In an extravagantly wasteful society that typically puts 254 million tons of unwanted stuff at the curb to be thrown away each year, landfill managers say they knew something was amiss in the economy when they saw trash levels start steadily dropping last year.
Most of that 254 million tons is paper and packaging (32.7 percent by weight); astonishingly, almost a quarter of it is organic waste–yard trimmings at 12.8 percent and food scraps at 12.5 percent by weight.
Not that I cheer the fact of the landfill, but certainly it’s nice to see a clear example of the consumption-environment connection. Not that I cheer a diminished economy, but I do notice that one might develop economic trade based not on consumption alone but service, craft, quality, and exchange.
The need to reduce consumption may be one of the more basic truisms of ecological sustainability, even though it has been challenged by increasing patterns of consumption over the past half century. (Here is one of prior World’s Fair posts on the matter.) The result is that no matter how much we recycle, we consumer more each year; no matter how much we preserve open space or wetlands or park space, we eat up more land elsewhere than before; no matter how simple it seems to say “consume less” we still have blog commenters who deride the very idea.
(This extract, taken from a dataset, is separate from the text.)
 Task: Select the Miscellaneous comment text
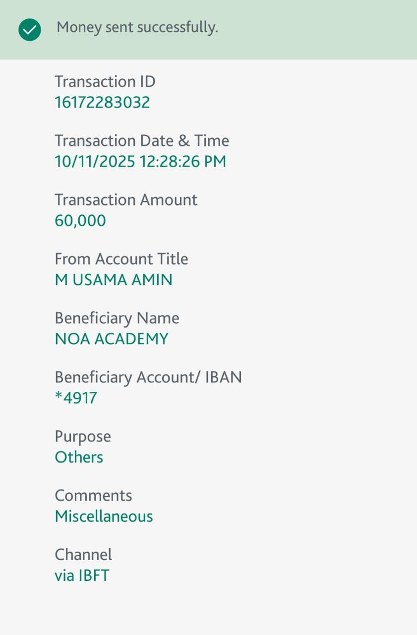tap(104, 516)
It isn’t a new problem. It’s only been exacerbated by post-war, later twentieth century trends in hyper-consumer capitalism. William Cronon’s Changes in the Land, one of the most widely read works in environmental history–because it has been read as American history in general for the past quarter century, not just environmental history–is a story about new ways to live on the land introduced by colonists in New England between the 16th and 18th centuries. He notes in the conclusion that “Capitalism and ecological degradation went hand in hand.” Since the varieties of capitalism have proliferated since that time, I’d write instead that, of late, consumption and ecological degradation go hand in hand. Mt. Trashmores everywhere can attest.